#### Supplied records ####
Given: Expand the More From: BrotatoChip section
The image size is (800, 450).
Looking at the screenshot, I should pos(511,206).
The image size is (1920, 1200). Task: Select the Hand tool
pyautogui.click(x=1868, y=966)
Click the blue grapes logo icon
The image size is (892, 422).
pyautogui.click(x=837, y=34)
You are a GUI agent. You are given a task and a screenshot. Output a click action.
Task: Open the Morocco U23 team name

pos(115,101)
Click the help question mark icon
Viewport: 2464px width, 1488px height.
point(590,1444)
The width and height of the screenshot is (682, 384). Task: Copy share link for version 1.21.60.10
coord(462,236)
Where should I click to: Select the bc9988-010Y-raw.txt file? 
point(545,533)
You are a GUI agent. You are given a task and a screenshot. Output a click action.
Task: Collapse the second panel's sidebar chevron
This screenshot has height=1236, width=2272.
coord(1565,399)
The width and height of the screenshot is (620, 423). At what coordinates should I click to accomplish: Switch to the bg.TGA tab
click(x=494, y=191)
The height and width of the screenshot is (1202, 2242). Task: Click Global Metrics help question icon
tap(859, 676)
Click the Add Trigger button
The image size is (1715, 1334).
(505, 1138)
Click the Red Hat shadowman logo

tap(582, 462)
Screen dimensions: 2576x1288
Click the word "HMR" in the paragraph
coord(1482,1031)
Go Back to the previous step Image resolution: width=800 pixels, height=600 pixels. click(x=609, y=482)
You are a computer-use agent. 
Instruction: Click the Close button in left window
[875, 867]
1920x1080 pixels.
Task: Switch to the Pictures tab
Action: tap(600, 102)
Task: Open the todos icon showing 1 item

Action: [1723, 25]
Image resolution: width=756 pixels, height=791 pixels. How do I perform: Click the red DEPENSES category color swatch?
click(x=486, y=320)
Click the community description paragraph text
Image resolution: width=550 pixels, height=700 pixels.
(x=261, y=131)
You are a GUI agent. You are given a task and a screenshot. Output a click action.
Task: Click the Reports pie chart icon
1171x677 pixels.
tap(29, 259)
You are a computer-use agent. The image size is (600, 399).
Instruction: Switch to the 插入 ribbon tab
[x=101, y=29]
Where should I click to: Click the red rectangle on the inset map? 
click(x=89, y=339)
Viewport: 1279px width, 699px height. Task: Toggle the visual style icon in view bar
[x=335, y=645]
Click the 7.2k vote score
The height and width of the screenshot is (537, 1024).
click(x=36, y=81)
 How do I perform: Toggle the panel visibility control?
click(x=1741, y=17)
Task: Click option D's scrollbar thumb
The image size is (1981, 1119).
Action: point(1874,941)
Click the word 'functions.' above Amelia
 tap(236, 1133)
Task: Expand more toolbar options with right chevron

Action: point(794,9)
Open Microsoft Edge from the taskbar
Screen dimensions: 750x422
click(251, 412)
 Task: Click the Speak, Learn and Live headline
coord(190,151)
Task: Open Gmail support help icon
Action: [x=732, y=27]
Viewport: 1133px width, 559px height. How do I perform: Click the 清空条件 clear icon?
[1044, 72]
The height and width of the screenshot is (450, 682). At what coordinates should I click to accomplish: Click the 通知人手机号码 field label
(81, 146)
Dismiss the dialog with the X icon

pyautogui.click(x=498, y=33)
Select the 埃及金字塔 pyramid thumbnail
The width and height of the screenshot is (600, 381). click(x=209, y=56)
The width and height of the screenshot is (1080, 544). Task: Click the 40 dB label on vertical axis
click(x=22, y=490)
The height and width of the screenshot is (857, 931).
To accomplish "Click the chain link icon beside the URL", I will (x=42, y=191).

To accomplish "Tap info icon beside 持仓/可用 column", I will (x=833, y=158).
####
Transcribe the entries verbatim, from the line containing "Dismiss the dialog with the X icon" through the end of the entries.

Response for this exercise:
Dismiss the dialog with the X icon

pyautogui.click(x=498, y=33)
Select the 埃及金字塔 pyramid thumbnail
The width and height of the screenshot is (600, 381). click(x=209, y=56)
The width and height of the screenshot is (1080, 544). Task: Click the 40 dB label on vertical axis
click(x=22, y=490)
The height and width of the screenshot is (857, 931).
To accomplish "Click the chain link icon beside the URL", I will (x=42, y=191).

To accomplish "Tap info icon beside 持仓/可用 column", I will (x=833, y=158).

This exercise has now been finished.